Mais, demanderez-vous, pour avoir tant de souvenirs, vous vous attardiez donc, vos camarades et vous, à tout autre chose qu’à chercher jour et nuit les moyens de redescendre ? Non, répondrai-je, il n’était pas un de nous qui n’y songeât sans cesse, mais en vain. Nous avions tout de suite découvert un fait : les Indiens ne nous aideraient pas. À tous autres égards ils se montraient nos amis, je dirai presque nos esclaves : mais recourions-nous à eux soit pour trouver un madrier qui nous servît de pont sur l’abîme, soit pour nous fournir des lanières de cuir ou des lianes dont nous aurions fait des cordes, nous ne rencontrions de leur part qu’un refus gentil mais tenace. Ils souriaient, clignaient de l’œil, hochaient la tête, et c’était tout. Le vieux chef nous opposait une obstination pareille ; seul, Maretos, le jeune homme, que nous avions sauvé, nous regardait pensivement et nous faisait entendre par ses gestes combien nous le chagrinions. Depuis le triomphe décisif sur les hommes-singes, les Indiens nous tenaient pour des sur-hommes qui portaient la victoire dans des tubes, et ils voyaient dans notre présence parmi eux le gage assuré de la bonne fortune. Une épouse rouge et une caverne, voilà ce qu’ils nous offraient si nous consentions à oublier notre pays pour demeurer à tout jamais leurs hôtes. Au surplus, nous n’avions qu’à nous louer d’eux : mais nous sentions la nécessité de garder pour nous nos plans de descente, car nous pouvions redouter qu’au dernier moment ils ne cherchassent à nous retenir par la force.

Au mépris des dinosauriens — qui ne sont guère dangereux le jour, ayant surtout, comme je l’ai dit, des habitudes nocturnes, — je suis allé deux fois, ces deux dernières semaines, jusqu’à notre ancien camp, voir notre nègre, qui continuait de monter sa faction au pied de la falaise.
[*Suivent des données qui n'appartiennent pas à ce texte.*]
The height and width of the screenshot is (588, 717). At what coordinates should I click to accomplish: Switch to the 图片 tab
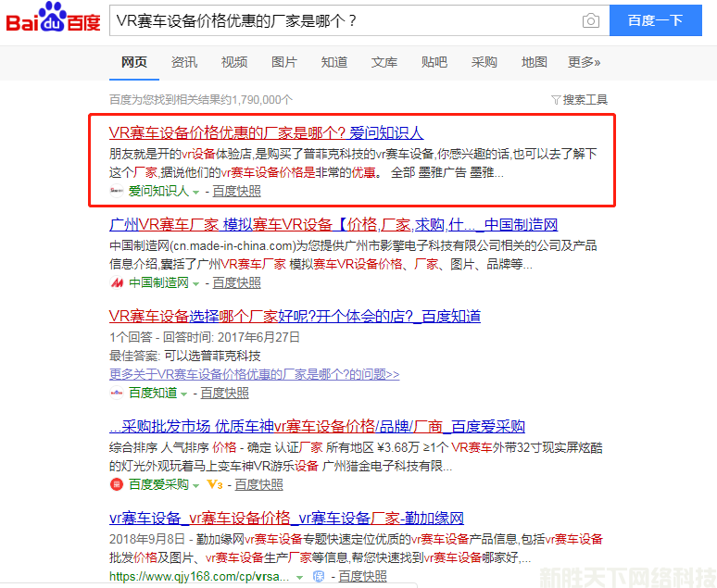[x=284, y=62]
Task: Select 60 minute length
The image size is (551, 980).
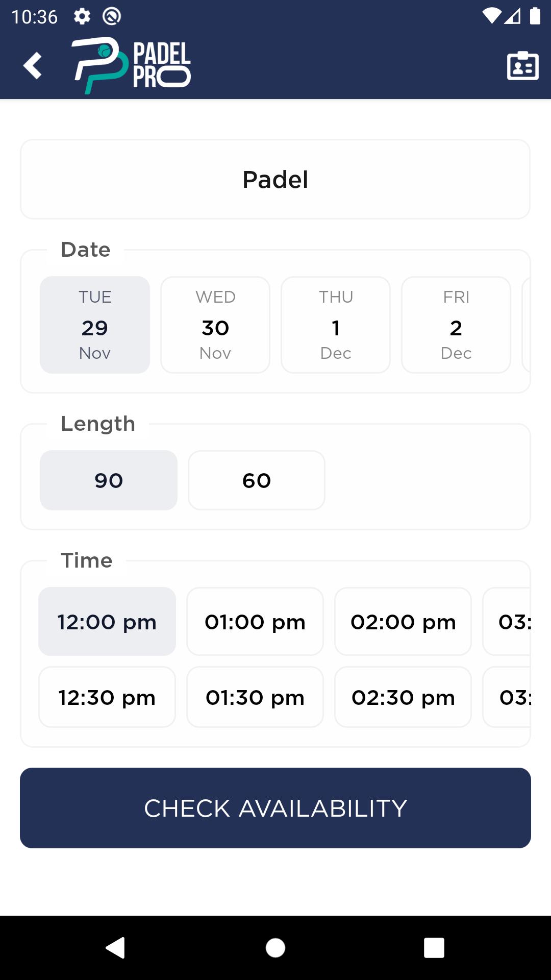Action: pyautogui.click(x=257, y=480)
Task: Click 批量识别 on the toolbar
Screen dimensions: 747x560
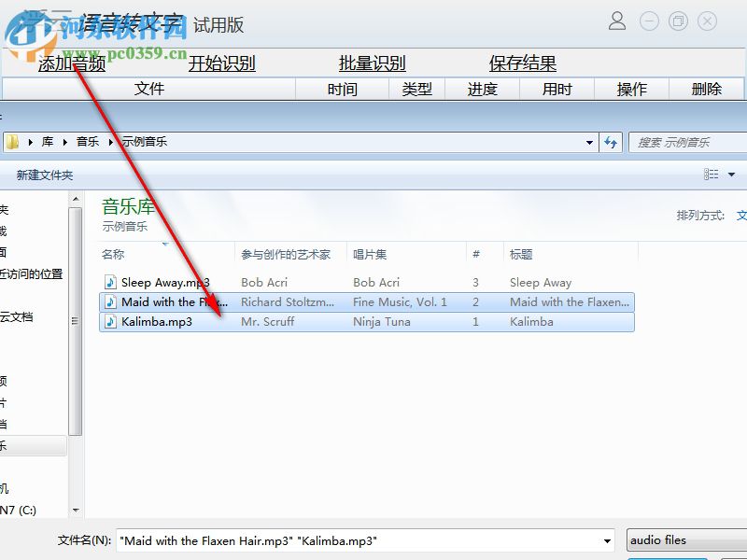Action: tap(373, 63)
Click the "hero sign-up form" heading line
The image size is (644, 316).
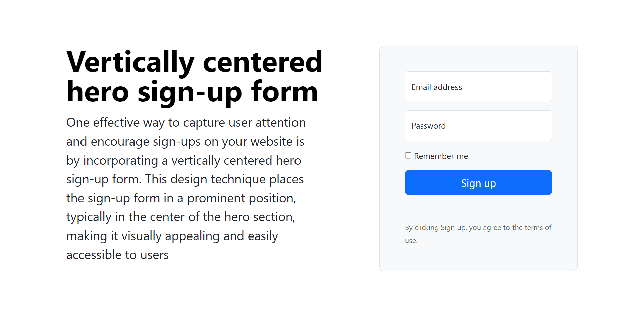tap(192, 92)
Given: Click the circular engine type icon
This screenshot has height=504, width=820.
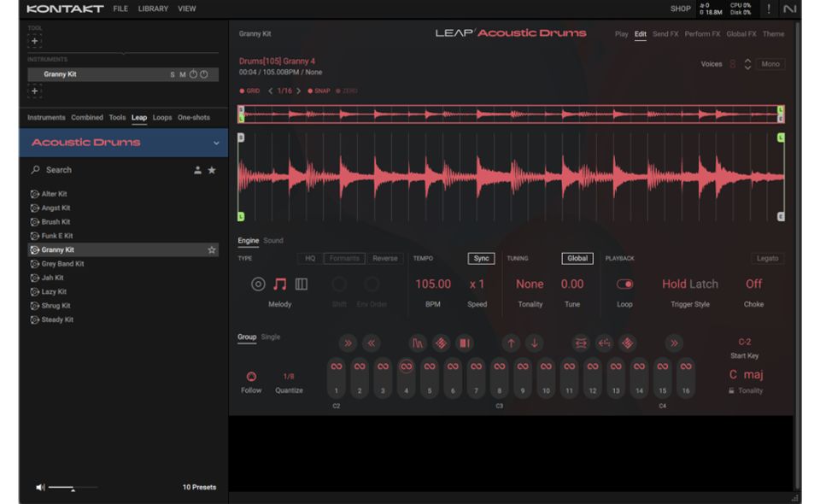Looking at the screenshot, I should click(x=258, y=284).
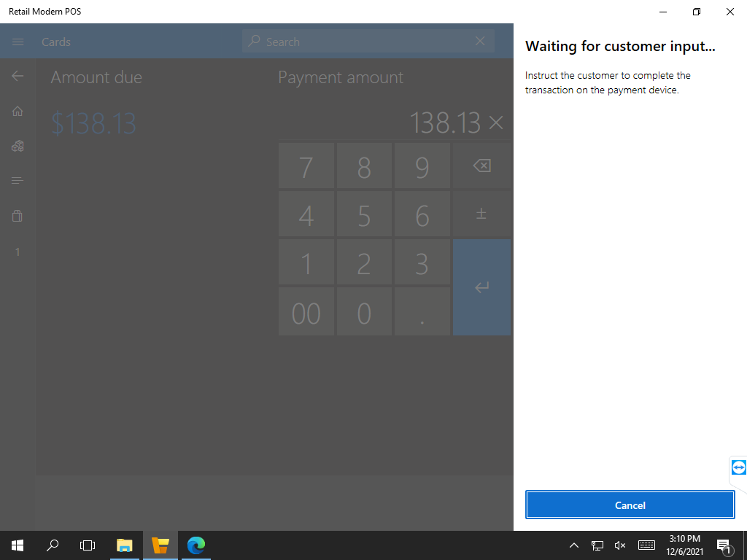Image resolution: width=747 pixels, height=560 pixels.
Task: Open the Windows notification center
Action: (x=724, y=545)

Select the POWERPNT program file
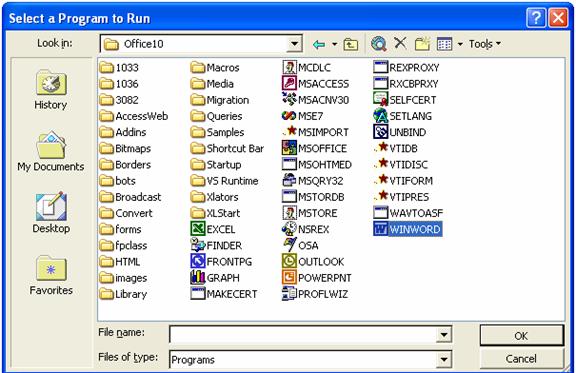[317, 278]
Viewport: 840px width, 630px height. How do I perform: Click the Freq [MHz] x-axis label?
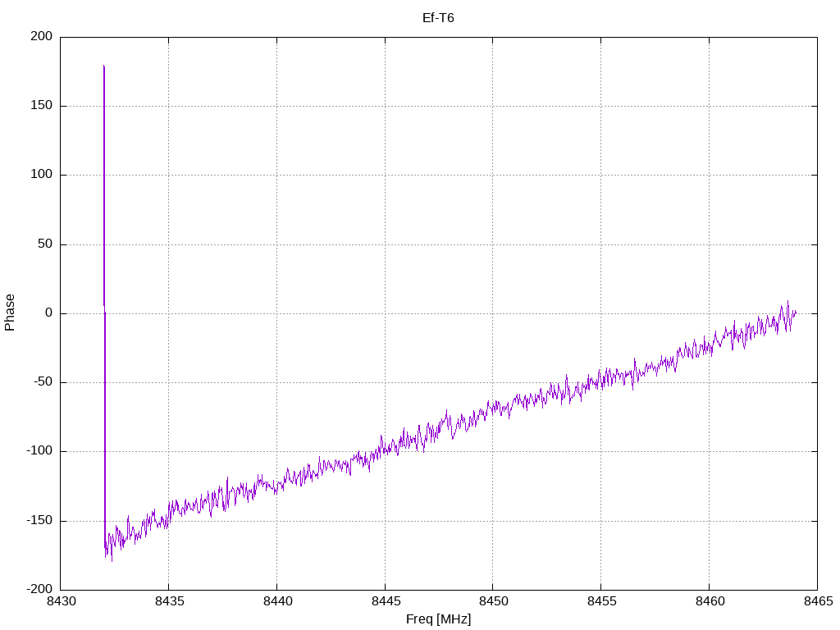[x=438, y=619]
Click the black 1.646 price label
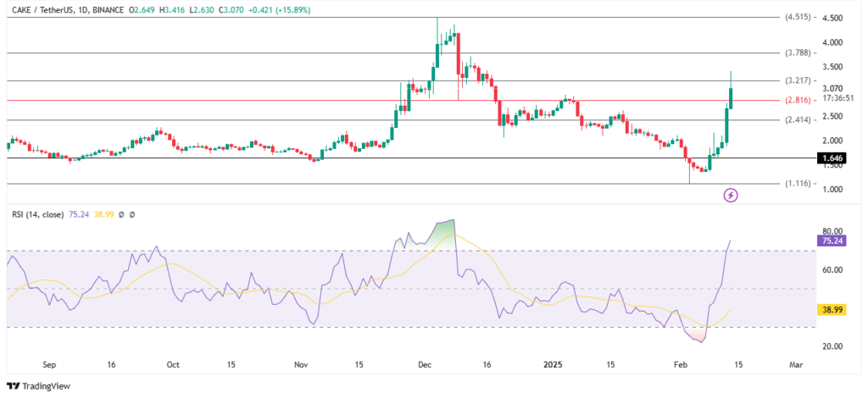The width and height of the screenshot is (868, 398). [836, 158]
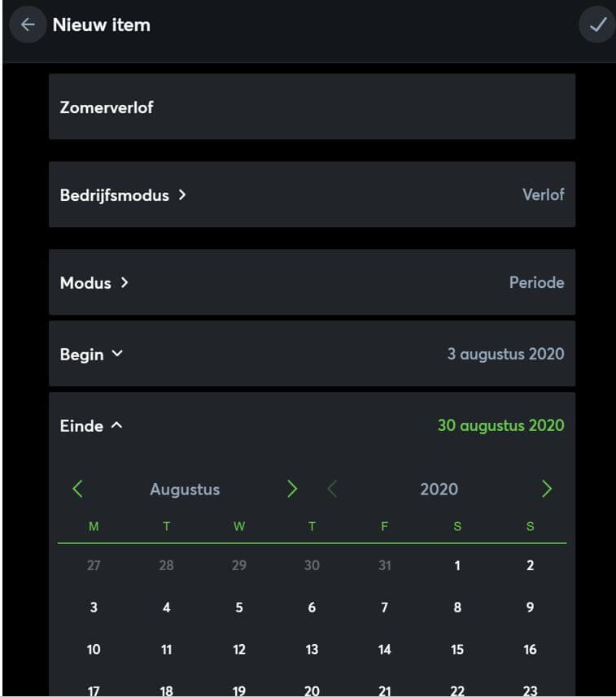This screenshot has height=697, width=616.
Task: Choose August 14 in calendar
Action: 385,650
Mes yeux fouillèrent avidement la plaine, cherchant au loin l’espoir du secours que nous avions imploré ; mais les longs espaces jonchés de cactus s’étendaient, nus et vides, jusqu’à la ligne des bambous sur l’horizon.

— Cela ne peut plus tarder, Monsieur Malone. Avant qu’une autre semaine se passe, l’Indien reviendra, et il apportera des cordes pour votre descente.

Ainsi le brave Zambo me donnait courage.

Je m’en revenais de cette petite expédition après une nuit d’absence et je suivais ma route accoutumée quand, en arrivant à une mille environ du marais des ptérodactyles, je vis quelque chose d’extraordinaire. Un homme s’avançait, protégé, de la tête aux pieds, par une sorte de carcasse ou de cage en roseaux posée sur lui comme une cloche. Mon étonnement s’accrut lorsqu’en m’approchant je reconnus lord Roxton. Il me vit, se glissa hors de sa cage, vint à moi, et bien qu’il affectât de rire, il semblait un peu confus.

— Eh ! jeune homme, dit-il, comment aurais-je pu croire que j’allais vous rencontrer par ici ?

— Que diable faites-vous ? demandai-je.